Segment Start: Material provided

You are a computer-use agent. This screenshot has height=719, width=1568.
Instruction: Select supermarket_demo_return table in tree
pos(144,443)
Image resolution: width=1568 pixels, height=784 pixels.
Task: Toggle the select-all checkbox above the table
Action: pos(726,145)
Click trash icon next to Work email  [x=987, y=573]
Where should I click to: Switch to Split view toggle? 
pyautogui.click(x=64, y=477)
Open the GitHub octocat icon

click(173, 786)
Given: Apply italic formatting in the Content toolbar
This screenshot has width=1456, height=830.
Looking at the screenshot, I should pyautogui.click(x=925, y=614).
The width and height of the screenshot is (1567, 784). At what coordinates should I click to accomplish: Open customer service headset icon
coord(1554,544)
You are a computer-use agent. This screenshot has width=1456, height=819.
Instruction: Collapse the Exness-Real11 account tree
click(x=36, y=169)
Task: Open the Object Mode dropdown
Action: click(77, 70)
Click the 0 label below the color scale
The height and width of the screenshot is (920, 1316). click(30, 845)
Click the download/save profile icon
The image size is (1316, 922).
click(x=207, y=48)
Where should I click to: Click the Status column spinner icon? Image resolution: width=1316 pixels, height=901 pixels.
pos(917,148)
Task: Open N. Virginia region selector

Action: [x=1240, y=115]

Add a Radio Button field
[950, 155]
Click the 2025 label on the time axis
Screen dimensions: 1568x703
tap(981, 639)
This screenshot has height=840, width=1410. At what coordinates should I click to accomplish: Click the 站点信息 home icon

Segment End: Material provided

Work task: All of the entries above should be written out again exactly.

Output for this exercise:
You are a computer-use agent. This screenshot has height=719, width=1568.
Instruction: Select supermarket_demo_return table in tree
pos(144,443)
Image resolution: width=1568 pixels, height=784 pixels.
Task: Toggle the select-all checkbox above the table
Action: pos(726,145)
Click trash icon next to Work email  [x=987, y=573]
Where should I click to: Switch to Split view toggle? 
pyautogui.click(x=64, y=477)
Open the GitHub octocat icon

click(173, 786)
Given: Apply italic formatting in the Content toolbar
This screenshot has width=1456, height=830.
Looking at the screenshot, I should pyautogui.click(x=925, y=614).
The width and height of the screenshot is (1567, 784). At what coordinates should I click to accomplish: Open customer service headset icon
coord(1554,544)
You are a computer-use agent. This screenshot has width=1456, height=819.
Instruction: Collapse the Exness-Real11 account tree
click(x=36, y=169)
Task: Open the Object Mode dropdown
Action: click(77, 70)
Click the 0 label below the color scale
The height and width of the screenshot is (920, 1316). click(30, 845)
Click the download/save profile icon
The image size is (1316, 922).
click(x=207, y=48)
Where should I click to: Click the Status column spinner icon? Image resolution: width=1316 pixels, height=901 pixels.
pos(917,148)
Task: Open N. Virginia region selector

Action: [x=1240, y=115]

Add a Radio Button field
[950, 155]
Click the 2025 label on the time axis
Screen dimensions: 1568x703
tap(981, 639)
This screenshot has height=840, width=1410. At what coordinates should I click to accomplish: Click the 站点信息 home icon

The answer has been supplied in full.